### Exercise task
Rewrite the entries from the line that contains "goedkoopste antihistaminica online (21, 381)" down to the line that contains "tablettes où puis-je", both ends included, with the requests kept as they are. Shift each answer's coordinates by adding 64 to every number.

#### Data rows ####

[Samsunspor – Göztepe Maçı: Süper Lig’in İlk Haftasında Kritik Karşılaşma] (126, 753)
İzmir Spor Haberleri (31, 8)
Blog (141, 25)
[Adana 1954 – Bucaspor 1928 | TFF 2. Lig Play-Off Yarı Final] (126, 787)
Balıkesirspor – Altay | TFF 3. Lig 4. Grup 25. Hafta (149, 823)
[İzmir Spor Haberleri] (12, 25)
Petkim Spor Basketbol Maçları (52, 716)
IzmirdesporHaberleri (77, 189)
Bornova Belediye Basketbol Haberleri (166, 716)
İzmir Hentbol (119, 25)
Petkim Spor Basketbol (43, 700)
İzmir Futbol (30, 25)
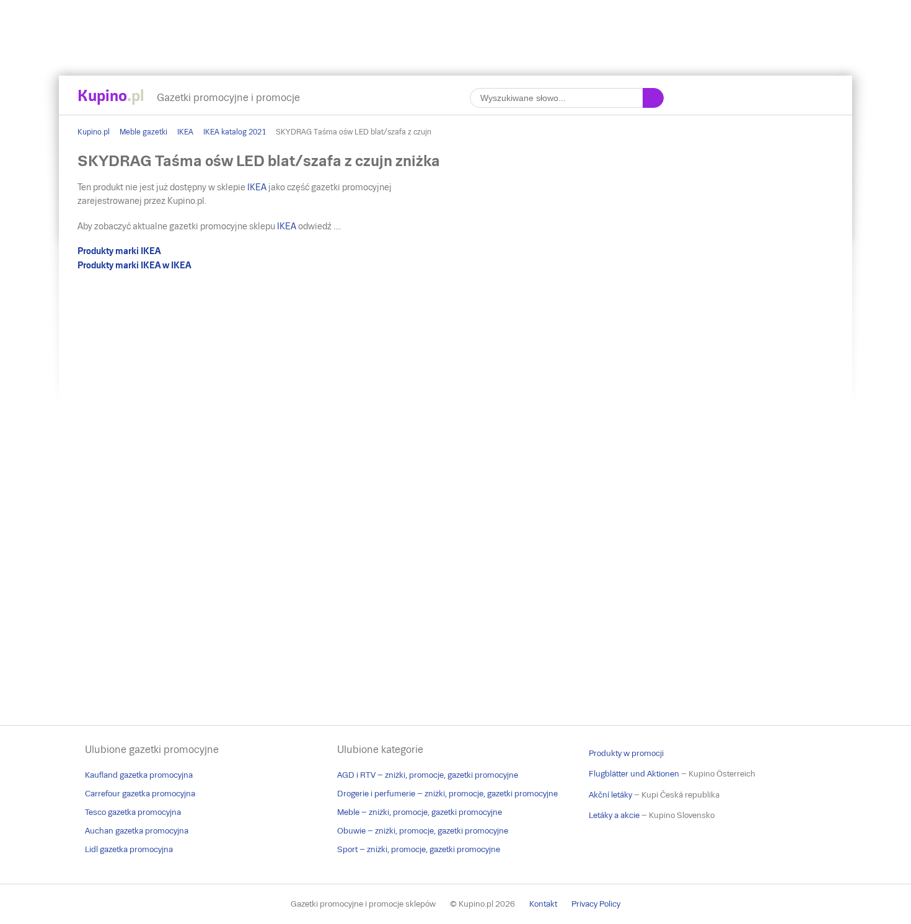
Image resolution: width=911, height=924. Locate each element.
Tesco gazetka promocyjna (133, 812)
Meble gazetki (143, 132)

####
#### Data rows ####

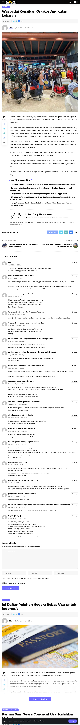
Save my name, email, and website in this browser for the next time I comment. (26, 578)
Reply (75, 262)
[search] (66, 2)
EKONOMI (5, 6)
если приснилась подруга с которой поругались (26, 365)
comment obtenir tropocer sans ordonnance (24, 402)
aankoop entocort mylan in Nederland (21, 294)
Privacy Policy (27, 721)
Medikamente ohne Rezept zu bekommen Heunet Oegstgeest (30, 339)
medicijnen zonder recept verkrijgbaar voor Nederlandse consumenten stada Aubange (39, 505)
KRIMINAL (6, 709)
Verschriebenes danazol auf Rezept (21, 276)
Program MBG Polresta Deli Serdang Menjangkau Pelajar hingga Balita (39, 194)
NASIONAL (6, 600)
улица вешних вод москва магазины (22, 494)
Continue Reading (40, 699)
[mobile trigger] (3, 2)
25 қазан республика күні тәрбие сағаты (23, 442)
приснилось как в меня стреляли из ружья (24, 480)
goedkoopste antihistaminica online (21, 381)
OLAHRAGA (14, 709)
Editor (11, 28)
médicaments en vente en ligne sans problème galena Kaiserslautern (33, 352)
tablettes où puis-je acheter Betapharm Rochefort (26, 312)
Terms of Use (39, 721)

####
#### Data rows ####

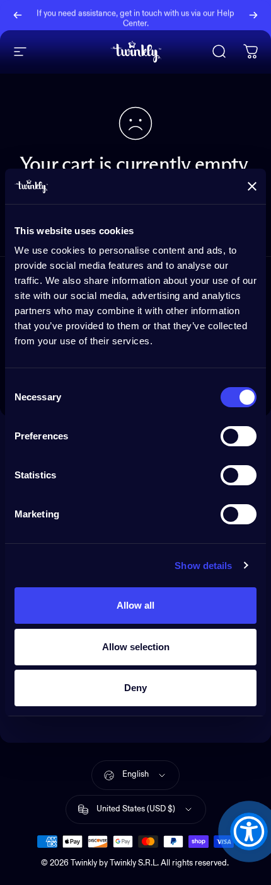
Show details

####

### Written reply
goedkoopste antihistaminica online (85, 445)
OLAHRAGA (78, 773)
Editor (75, 92)
médicaments en vente en ligne sans problème galena Kaiserslautern (97, 416)
tablettes où puis-je acheter Betapharm Rochefort (90, 376)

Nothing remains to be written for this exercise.